Highly concentrated triple-junction solar cells (HCTJSCs) are cells that have diverse applications for power generation. Their electrical efficiency is almost 45%, which may be increased to 50% by the end of the year 2030. Despite their overwhelming ability to generate power, their efficiency is lower when utilized in a concentrated manner, which introduces a high-temperature surge, leading to a sudden drop in output power. In this study, the efficiency of a 10 mm × 10 mm multijunction solar cell (MJSC) was increased to almost 42% under the climatic conditions in Lahore, Pakistan. Active cooling was selected, where SiO 2 –water- and Al 2 O 3 –water-based nanofluids with varying volume fractions, ranging from 5% to 15% by volume, were used with a 0.001 kg/s mass flow rate. In addition, two- and three-layer microchannel heat sinks (MCHSs) with squared microchannels were designed to perform thermal management. Regarding the concentration ratio, 1500 suns were considered for 15 August at noon, with 805 W/m 2 and 110 W/m 2 direct and indirect radiation, respectively. A complete model including a triple-junction solar cell and allied assemblies was modeled in Solidworks software, followed by temperature profile generation in steady-state thermal analyses (SSTA).
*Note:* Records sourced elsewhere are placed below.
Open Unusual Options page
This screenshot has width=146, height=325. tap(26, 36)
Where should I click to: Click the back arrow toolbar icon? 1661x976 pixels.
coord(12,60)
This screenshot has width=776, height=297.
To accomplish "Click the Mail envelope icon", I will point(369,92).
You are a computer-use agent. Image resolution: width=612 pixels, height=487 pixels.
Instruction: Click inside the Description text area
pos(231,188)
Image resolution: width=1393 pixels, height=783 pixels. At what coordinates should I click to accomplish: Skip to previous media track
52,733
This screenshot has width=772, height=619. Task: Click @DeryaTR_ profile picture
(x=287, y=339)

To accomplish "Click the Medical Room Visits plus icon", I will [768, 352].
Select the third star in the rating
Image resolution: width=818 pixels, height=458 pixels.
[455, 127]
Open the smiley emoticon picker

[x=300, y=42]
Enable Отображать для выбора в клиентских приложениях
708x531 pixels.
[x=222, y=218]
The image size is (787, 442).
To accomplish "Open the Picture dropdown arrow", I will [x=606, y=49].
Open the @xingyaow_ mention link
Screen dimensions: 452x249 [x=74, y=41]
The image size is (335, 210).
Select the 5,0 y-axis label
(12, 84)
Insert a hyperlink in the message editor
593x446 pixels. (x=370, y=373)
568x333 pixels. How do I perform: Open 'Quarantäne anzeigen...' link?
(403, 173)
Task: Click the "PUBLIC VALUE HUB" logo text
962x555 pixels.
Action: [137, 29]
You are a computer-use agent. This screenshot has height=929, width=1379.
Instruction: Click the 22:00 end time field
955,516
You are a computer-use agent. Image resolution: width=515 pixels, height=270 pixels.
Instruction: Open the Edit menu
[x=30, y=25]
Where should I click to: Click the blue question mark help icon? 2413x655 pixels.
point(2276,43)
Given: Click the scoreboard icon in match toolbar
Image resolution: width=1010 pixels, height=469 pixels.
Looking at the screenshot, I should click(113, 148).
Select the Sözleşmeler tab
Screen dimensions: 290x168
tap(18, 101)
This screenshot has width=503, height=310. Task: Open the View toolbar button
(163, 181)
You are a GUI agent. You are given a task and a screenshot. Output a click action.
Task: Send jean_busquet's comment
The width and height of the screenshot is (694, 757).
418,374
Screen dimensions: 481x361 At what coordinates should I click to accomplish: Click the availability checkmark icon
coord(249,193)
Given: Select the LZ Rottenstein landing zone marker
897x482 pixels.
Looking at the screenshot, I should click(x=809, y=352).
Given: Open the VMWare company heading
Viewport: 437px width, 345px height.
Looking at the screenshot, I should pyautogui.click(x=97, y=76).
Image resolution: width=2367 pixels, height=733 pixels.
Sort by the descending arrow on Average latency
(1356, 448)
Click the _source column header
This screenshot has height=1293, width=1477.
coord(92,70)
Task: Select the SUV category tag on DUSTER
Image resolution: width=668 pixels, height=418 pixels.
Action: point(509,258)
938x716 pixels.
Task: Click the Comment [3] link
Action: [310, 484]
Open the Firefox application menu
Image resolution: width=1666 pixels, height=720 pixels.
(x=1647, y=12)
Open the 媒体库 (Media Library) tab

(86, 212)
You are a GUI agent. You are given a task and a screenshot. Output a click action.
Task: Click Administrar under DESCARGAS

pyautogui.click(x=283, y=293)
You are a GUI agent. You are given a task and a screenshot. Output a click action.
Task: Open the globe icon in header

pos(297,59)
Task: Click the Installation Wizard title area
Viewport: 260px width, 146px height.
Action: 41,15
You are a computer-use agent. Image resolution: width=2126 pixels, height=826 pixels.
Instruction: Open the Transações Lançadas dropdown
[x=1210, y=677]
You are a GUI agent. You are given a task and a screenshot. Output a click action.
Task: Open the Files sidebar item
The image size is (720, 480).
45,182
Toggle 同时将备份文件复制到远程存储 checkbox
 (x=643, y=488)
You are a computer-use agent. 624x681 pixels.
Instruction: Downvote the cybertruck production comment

Thereafter, a coupling of SSTA and Ansys Fluent was made, in combination with the thermal management of the entire model, where the temperature of the TJSC was found to be 991 °C without active cooling, resulting in a decrease in electrical output. At 0.001 kg/s, the optimum average surface temperature (44.5 °C), electrical efficiency (41.97%), and temperature uniformity (16.47 °C) were achieved in the of MJSC with SiO 2 –water nanofluid with three layers of MCHS at a 15% volume fraction. Furthermore, the average outlet temperature of the Al 2 O 3 –water nanofluid at all volume fractions was high, between 29.53 °C and 31.83 °C, using the two-layer configuration. For the three-layer arrangement, the input and output temperatures of the working fluid were found to be the same at 25 °C.

Suggested Citation

  • Muhammad Asim & Muhammad Hanzla Tahir & Ammara Kanwal & Fahid Riaz & Muhammad Amjad & Aamna Khalid & Muhammad Mujtaba Abbas & Ashfaq Ahmad & Mohammad Abul Kalam, 2023. "Effects of Varying Volume Fractions of SiO 2 and Al 2 O 3 on the Performance of Concentrated Photovoltaic System," Sustainability, MDPI, vol. 15(10), pages 1-22, May.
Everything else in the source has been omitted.